The court concluded that a district must exclude from the facilities costs it charges a charter school all costs of both operations and ongoing maintenance if the charter school pays those costs for its own premises. The court explained that, while the text of the regulations is ambiguous and, in part, self-contradictory, the regulatory history and the statutory scheme, as well as the common understanding of all parties prior to the trial court's unsolicited ruling, make clear that the state board did not intend such a result. In this case, Cal. Code Regs., tit. 5, section 11969.7 requires a district to exclude plant maintenance and operations costs from its facilities costs in calculating the pro rata share of a charter school that pays for its own operations and maintenance. Furthermore, section 11969.7 requires a district to exclude from facilities costs any contributions to its ongoing and major maintenance (OMM) account that are ultimately disbursed to pay costs of a type paid by the charter school. Accordingly, the court remanded for further proceedings.

==Athletics==
Clayton Valley's teams are the Eagles, known as the Ugly Eagles.

==Notable alumni==
- Blake Anderson, actor, producer, and screenwriter; co-star and co-creator of the show Workaholics
- Michael Busbee, (June 18, 1976 – September 29, 2019), known professionally as “busbee”, was an American songwriter, record producer, publisher, record label executive, and multi-instrumentalist. He graduated from Clayton Valley High School in 1994.

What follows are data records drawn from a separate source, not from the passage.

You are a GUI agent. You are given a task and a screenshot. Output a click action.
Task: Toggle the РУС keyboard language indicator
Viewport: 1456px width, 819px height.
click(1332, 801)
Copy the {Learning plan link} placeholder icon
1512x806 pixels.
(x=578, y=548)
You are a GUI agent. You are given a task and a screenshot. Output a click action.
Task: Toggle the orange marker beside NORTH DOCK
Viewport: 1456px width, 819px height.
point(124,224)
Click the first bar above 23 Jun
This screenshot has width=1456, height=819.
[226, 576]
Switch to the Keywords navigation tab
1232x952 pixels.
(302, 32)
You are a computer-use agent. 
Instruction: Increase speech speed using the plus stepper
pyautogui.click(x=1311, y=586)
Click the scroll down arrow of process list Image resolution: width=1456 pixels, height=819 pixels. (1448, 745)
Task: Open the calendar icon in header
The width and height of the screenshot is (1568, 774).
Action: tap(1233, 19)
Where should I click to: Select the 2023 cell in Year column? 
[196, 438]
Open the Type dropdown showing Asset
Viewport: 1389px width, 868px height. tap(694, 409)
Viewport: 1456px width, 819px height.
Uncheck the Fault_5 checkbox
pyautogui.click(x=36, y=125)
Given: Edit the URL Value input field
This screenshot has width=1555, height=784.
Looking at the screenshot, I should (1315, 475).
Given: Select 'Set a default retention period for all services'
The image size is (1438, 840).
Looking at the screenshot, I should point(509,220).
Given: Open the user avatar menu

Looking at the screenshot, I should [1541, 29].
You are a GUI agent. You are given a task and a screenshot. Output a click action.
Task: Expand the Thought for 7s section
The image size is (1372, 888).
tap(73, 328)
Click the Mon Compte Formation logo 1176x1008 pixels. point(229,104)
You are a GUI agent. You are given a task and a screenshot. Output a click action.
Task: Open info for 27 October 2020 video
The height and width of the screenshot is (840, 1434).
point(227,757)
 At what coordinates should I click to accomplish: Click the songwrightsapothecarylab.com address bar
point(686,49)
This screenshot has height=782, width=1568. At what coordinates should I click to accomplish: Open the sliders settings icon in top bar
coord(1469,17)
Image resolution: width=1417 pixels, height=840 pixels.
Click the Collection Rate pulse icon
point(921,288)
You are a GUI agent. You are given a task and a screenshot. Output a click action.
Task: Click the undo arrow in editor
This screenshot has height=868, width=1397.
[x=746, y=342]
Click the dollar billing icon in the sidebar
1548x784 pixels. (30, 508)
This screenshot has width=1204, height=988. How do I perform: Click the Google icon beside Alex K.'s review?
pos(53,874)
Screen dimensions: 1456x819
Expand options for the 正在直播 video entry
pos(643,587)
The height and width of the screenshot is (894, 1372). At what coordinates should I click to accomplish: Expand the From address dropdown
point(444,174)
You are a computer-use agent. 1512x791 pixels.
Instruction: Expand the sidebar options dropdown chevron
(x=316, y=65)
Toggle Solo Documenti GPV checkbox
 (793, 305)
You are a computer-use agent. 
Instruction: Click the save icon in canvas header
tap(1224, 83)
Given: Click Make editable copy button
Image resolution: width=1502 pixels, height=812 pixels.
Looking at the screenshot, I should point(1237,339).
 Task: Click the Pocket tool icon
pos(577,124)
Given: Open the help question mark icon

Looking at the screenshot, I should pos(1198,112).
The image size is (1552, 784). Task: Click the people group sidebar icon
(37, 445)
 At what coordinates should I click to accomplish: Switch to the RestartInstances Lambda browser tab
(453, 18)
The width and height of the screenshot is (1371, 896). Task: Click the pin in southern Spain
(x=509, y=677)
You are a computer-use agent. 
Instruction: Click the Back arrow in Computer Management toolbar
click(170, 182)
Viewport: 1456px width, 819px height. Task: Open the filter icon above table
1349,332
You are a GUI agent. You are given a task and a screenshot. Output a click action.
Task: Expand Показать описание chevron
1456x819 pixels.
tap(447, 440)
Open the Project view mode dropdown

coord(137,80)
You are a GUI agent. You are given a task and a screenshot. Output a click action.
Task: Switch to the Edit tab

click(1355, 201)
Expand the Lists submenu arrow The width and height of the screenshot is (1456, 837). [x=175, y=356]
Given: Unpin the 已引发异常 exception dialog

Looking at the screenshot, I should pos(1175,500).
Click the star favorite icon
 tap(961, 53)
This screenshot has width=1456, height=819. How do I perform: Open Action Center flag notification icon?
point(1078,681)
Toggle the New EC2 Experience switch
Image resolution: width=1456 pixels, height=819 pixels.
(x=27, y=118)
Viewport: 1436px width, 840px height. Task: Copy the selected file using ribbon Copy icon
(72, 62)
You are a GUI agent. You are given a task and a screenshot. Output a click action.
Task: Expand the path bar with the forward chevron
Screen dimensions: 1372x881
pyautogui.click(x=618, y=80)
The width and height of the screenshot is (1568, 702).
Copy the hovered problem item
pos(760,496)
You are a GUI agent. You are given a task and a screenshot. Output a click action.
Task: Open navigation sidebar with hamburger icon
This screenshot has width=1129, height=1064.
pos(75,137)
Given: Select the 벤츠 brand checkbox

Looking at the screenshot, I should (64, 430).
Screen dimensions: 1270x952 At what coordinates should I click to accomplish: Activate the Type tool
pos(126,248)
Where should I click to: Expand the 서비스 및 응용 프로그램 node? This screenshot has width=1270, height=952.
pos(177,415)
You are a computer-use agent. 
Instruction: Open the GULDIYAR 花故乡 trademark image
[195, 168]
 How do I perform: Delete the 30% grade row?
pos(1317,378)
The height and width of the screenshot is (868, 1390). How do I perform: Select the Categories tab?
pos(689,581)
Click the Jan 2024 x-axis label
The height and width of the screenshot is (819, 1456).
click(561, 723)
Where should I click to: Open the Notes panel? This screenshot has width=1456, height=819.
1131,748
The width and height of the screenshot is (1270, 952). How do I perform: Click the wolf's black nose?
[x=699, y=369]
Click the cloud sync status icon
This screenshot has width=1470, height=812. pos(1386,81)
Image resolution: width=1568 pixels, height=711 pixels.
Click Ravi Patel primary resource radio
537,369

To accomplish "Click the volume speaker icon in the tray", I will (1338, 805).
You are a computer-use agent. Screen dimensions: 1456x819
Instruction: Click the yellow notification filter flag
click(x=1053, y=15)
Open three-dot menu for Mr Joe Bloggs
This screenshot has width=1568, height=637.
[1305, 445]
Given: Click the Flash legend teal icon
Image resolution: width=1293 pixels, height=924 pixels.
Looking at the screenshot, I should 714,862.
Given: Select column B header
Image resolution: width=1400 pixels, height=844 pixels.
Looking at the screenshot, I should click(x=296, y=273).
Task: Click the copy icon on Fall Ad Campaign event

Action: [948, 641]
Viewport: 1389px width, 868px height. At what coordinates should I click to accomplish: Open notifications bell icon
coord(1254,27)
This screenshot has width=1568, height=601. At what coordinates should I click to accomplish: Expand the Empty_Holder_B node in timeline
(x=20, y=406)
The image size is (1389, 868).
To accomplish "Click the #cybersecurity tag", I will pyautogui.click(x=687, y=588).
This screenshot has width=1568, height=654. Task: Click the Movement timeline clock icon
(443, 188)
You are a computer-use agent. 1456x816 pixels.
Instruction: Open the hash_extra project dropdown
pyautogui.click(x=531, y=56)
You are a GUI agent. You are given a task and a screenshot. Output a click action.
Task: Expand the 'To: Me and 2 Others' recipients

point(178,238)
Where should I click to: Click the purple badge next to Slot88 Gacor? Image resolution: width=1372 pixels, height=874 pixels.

- Rob Cavestany and Mark Osegueda, cousins and Grammy-nominated musicians from the band Death Angel.
- Erin Dobratz, synchronized swimmer, Olympic medallist
- Kara Kohler, rower, Olympic medallist
- Clyde Mashore (1945–2016), professional baseball player
- Damon Mashore, former professional baseball player
- Justin Mashore, Major League Baseball coach
- Chris Mazza, Major league Baseball pitcher
- Kahlil McKenzie, NFL player for the Cincinnati Bengals
- Brandon Mull, author of fantasy series Fablehaven
- Kyle Newacheck, television writer, director, producer and actor; co-star, co-creator, director of the show Workaholics
- Martin Nievera, Filipino-American singer and television host
- Chris Reifert, former Death drummer, and founder/drummer/singer of pioneering gore death metal band Autopsy.
- Scott Sanderson, former professional football player
- Bob Thomason, former college basketball coach
- Sam Williams, former professional football player
- Jordan Woolery, professional softball player with the Utah Talons in the AUSL.